Bonjour mon cher petit bien-aimé, bonjour mon adoré. Est-ce que vraiment notre bonheur de cette nuit vous a empêché de revenir ?
Si cela était, ce serait bien froid, et bien peu amoureux, et je n’aurais pas besoin d’autres preuves pour être sûre que vous m’aimez moins qu’autrefois, et que vous ne m’aimez plus même. Je ne ris pas du tout. C’est très sérieux ce que je vous dis là au saut du lit. Je me suis levée tard, parce que je me suis couchée tard, que j’ai mal à la tête, etc., etc.
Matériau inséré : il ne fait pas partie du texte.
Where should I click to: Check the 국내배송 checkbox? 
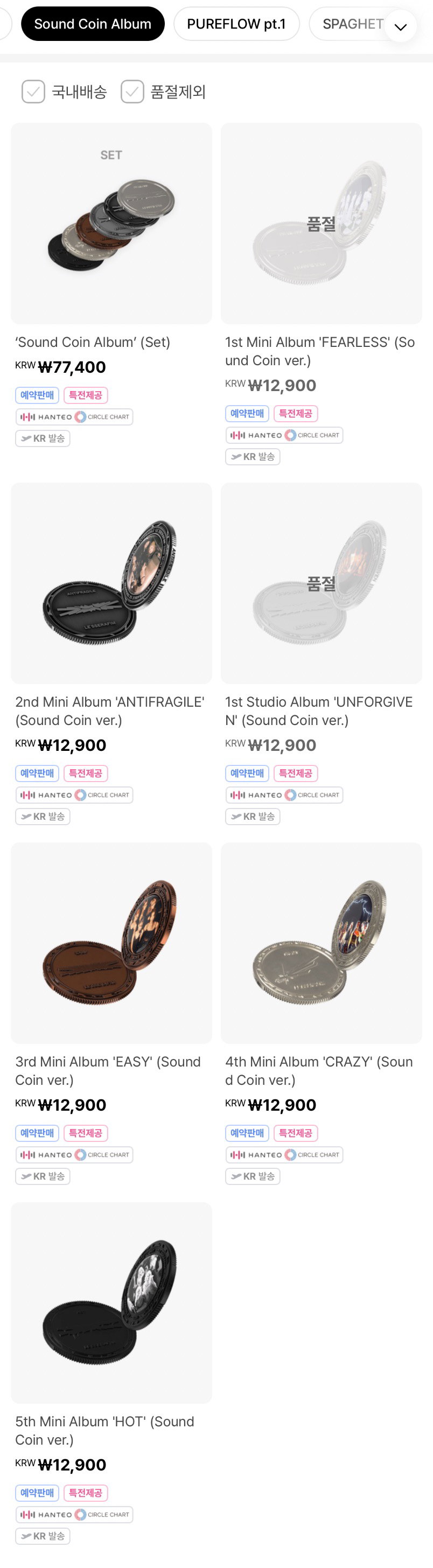point(33,92)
Il fait un temps ravissant ce matin mais je resterai chez moi, comme les jours où il pleut, et réciproquement.
Je vais écrire à Lanvin pour qu’il vienne s’entendre avec moi pour les plans du balcon. Ensuite je m’habillerai à tout événement, quoique je sache d’avance que ma réclusion absolue doit durer jusqu’à samedi prochain 3 novembre, 7 h. ½ du soir. Après je rentrerai dans mon foyer et dans ma captivité de plus belle, et en réitérant, sans me plaindre et sans murmurer [1], comme le soldat de M. Scribe.
Je voudrais bien vous voir mon petit homme, il y a si longtemps que je ne vous ai vu, depuis cette nuit, et quand je pense que vous auriez pu revenir, et que vous ne l’avez pas fait, cela met entre vous et moi un siècle de glace d’une montagne d’indifférence que tout mon amour a bien du mal à faire fondre et à franchir. Enfin me voilà avec mon âme dans mes yeux, mon amour sur les lèvres, et la joie et le bonheur dans vous. Voyez si vous voulez me donner les uns en échange des autres, votre amour pour de l’adoration, votre sourire pour des baisers sans nombre.

Juliette

BnF, Mss, NAF 16336, f. 93-94
Transcription d’Élise Capéran assistée de Florence Naugrette


27 octobre [1838], samedi soir, 6 h. ¾

Me voilà bien résignée mon adoré, et t’attendant avec amour, sinon avec patience.
J’ai un mal de tête Sterling, mais je le combats courageusement de toute la force de mon amour. Si tu peux me faire sortir ce soir ce sera très bien fait, car j’en ai vraiment bien besoin. Pense à moi mon Toto, même dans ton travail, même au milieu de tes gens d’affaires. Si tu le fais je le sentirai, et je souffrirai moins.
Je viens de faire, pour vous Monsieur, un cours de littérature culinaire et bourgeoise dans un livre du portier que vient de m’apporter Suzette. Ainsi on va vous servir une fameuse sauce ce soir, peut-être ce sera-t-il exécrable, mais Suzette tient à se signaler par une invasion dans La Cuisinière bourgeoise [2]. Je la laisse faire pour cette fois. J’ai bien mal à la tête mon adoré petit homme, je ne sais pas où la fourrer, c’est hideux. C’est une véritable infirmité que j’ai là. Tâche mon cher bien-aimé de ne pas me laisser trop longtemps en tête à tête avec moi-même car c’est peu amusant, surtout aujourd’hui.
Soir pa, soir man, papa est bien i. Je le baise au-dessus de ses beaux yeux pour ne pas les blesser, et puis je baise les petits pieds, les petites mains, la petite bouche avec toutes ses dents. Soir, aimez-moi bien.

Juliette

BnF, Mss, NAF 16336, f. 95-96
Transcription d’Élise Capéran assistée de Florence Naugrette

Notes

[1Dans Michel et Christine, comédie-vaudeville d’Eugène Scribe créée le 3 décembre 1821 au Gymnase dramatique, Stanislas chante, à la scène 14, sur l’air de « Je t’aimerai » : « Sans murmurer,/ Votre douleur amère / Frapp’rait mes yeux… plutôt tout endurer…/ Moi, j’y suis fait ; c’est mon sort ordinaire :/ Un vieux soldat sait souffrir et se taire/ Sans murmurer. »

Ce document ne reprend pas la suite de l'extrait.